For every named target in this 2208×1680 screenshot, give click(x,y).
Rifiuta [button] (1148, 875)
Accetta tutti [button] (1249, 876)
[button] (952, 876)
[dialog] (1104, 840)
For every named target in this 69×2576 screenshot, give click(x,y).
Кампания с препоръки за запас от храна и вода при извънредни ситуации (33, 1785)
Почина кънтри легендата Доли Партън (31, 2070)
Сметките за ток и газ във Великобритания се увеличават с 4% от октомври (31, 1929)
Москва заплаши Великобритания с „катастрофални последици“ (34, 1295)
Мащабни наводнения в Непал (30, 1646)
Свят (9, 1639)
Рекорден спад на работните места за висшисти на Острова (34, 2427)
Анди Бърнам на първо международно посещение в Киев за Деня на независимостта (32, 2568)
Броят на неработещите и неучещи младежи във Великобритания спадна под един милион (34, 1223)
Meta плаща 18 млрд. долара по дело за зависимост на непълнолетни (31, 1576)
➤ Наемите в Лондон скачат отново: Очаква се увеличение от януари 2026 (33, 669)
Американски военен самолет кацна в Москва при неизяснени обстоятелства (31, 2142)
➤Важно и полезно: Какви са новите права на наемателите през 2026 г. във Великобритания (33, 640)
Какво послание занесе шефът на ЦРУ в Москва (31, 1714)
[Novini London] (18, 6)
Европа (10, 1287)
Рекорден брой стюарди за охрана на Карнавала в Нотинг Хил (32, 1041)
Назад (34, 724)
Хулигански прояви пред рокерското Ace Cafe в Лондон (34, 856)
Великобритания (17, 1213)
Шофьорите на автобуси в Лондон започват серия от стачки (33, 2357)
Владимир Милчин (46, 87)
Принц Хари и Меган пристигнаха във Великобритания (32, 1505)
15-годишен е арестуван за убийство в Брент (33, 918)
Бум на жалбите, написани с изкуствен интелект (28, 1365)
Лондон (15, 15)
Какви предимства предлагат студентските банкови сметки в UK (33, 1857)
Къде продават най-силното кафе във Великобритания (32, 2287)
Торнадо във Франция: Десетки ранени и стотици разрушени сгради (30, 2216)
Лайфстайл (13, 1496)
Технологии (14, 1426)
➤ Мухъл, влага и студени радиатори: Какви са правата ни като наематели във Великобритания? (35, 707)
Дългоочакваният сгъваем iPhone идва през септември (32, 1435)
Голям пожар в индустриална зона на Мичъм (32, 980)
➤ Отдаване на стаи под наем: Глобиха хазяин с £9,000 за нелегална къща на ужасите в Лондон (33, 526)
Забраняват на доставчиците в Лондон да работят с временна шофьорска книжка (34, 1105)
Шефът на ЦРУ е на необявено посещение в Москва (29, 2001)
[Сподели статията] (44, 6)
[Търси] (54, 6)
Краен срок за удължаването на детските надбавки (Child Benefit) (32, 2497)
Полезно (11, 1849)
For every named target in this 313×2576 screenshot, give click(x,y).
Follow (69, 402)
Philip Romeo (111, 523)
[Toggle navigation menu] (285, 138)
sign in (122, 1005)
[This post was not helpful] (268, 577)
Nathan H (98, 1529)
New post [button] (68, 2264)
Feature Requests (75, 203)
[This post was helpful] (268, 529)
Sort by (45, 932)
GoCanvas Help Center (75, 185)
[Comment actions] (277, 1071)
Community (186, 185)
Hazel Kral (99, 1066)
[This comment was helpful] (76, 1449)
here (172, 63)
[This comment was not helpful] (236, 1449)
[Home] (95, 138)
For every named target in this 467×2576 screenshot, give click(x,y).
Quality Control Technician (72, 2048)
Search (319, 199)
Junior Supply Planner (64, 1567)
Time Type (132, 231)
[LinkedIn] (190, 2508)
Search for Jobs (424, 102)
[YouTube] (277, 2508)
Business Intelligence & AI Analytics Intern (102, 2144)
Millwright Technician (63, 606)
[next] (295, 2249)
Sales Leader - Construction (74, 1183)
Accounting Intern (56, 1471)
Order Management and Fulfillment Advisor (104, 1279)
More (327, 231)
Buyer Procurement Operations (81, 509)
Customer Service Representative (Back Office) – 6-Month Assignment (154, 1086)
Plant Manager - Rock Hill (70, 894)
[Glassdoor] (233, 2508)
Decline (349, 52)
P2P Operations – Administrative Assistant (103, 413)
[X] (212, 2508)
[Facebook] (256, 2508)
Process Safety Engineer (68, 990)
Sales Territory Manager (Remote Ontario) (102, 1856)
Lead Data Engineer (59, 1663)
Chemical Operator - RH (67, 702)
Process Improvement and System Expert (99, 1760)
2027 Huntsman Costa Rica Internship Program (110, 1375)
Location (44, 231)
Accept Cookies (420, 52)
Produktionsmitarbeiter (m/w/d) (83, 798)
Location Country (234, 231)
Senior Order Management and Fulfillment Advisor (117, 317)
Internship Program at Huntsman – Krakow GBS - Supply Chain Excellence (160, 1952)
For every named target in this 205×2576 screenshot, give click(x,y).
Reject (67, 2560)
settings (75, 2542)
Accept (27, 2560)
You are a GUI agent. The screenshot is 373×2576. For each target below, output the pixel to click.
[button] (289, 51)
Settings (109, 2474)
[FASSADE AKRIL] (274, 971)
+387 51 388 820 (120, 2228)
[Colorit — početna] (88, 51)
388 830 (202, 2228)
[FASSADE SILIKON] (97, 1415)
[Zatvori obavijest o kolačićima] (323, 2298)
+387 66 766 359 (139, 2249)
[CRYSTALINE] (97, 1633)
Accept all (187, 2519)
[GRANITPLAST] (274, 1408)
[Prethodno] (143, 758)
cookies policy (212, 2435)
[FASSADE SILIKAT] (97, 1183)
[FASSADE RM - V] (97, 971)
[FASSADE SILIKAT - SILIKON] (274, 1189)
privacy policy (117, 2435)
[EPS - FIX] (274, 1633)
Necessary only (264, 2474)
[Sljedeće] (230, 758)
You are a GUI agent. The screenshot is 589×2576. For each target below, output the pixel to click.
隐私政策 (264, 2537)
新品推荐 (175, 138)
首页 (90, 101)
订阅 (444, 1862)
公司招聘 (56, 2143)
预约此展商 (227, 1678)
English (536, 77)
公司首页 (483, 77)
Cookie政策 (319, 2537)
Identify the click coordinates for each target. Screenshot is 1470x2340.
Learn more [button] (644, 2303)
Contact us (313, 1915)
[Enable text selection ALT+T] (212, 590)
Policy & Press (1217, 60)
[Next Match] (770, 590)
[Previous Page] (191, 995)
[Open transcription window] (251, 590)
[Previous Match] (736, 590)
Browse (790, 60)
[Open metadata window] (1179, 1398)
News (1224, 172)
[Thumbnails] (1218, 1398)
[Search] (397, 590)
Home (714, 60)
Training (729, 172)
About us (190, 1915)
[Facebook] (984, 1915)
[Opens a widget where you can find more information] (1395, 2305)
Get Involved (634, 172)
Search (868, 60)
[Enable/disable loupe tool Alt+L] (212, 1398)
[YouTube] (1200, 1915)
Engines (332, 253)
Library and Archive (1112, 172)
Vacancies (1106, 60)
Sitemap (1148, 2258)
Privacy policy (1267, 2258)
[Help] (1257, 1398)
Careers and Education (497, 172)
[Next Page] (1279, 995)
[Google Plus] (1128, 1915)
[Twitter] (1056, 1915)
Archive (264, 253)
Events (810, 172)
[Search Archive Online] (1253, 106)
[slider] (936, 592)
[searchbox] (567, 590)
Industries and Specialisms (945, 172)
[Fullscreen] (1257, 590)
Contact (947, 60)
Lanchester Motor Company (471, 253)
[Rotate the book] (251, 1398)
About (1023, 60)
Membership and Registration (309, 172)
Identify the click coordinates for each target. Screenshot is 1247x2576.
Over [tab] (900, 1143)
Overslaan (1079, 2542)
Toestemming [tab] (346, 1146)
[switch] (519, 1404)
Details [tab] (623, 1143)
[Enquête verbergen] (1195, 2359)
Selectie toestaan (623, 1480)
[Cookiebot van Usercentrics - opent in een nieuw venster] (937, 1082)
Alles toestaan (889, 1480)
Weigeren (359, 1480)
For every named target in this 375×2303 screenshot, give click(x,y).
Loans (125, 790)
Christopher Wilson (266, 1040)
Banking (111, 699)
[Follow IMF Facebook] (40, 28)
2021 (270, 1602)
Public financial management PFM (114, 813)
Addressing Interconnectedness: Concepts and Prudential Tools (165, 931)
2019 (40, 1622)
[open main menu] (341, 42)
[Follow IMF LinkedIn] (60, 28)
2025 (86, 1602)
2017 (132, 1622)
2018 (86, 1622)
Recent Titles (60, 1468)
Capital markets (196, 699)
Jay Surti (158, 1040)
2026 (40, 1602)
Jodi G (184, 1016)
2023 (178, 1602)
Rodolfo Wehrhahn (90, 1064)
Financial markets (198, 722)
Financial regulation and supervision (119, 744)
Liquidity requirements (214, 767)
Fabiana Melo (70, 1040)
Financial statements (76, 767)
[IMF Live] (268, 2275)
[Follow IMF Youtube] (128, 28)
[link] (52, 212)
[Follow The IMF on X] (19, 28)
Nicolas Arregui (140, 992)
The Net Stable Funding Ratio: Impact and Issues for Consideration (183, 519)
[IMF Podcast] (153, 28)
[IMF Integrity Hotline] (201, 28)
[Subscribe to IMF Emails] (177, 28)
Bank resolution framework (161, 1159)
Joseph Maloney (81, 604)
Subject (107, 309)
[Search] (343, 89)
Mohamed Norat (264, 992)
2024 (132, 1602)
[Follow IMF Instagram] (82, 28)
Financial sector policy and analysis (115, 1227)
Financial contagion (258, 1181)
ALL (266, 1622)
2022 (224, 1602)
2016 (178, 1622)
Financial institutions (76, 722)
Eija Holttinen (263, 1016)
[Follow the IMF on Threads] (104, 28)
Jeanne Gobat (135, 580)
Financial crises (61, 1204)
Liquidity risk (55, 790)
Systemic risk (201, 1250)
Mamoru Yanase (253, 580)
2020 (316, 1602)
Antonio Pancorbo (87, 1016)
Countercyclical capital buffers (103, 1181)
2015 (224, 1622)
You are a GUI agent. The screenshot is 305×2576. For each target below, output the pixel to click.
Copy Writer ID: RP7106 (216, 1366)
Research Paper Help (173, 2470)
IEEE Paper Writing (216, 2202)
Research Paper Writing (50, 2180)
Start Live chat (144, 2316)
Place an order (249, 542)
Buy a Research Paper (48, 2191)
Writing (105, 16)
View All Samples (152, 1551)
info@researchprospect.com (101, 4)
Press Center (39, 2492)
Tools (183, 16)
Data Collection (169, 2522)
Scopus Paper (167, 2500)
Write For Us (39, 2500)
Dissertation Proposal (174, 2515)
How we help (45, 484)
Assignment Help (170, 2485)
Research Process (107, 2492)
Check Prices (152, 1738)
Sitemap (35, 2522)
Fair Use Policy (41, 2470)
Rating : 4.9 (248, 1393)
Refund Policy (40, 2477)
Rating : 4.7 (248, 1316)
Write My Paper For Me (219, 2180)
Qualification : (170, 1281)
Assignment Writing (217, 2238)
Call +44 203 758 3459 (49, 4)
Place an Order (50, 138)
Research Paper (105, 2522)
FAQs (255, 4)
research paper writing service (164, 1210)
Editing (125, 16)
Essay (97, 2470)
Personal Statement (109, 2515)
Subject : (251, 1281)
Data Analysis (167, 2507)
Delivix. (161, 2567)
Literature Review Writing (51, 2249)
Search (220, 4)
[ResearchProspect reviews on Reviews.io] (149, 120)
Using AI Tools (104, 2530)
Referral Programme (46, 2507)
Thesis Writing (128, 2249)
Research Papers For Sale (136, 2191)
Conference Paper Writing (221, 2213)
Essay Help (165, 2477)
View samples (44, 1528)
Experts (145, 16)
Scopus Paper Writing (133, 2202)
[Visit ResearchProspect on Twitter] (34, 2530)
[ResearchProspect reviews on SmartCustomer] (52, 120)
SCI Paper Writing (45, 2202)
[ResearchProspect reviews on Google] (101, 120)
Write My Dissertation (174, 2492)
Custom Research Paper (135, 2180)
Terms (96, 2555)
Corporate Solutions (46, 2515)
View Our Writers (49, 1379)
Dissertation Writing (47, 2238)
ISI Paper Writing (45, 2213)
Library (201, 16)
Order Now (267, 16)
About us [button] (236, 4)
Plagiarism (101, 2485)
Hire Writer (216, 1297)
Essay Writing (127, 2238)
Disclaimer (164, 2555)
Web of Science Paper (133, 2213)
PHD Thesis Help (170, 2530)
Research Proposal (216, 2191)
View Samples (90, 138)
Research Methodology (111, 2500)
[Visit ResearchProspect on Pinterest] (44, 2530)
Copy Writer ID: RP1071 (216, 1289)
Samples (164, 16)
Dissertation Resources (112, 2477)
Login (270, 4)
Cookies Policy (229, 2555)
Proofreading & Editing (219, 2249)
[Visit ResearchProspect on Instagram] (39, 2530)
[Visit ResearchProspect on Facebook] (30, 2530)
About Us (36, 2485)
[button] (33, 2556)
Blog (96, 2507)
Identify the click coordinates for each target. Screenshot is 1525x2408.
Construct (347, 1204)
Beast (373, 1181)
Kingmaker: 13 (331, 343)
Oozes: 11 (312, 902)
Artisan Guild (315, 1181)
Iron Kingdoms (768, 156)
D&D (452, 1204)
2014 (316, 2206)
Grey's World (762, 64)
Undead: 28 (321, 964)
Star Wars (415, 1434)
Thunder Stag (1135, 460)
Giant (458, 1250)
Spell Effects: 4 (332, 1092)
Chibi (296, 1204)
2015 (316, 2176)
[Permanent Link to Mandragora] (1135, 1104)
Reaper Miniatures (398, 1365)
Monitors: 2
· · · ·
Report how many lines of the entries above contain "посещение", and give no other output.

Exercise output:
2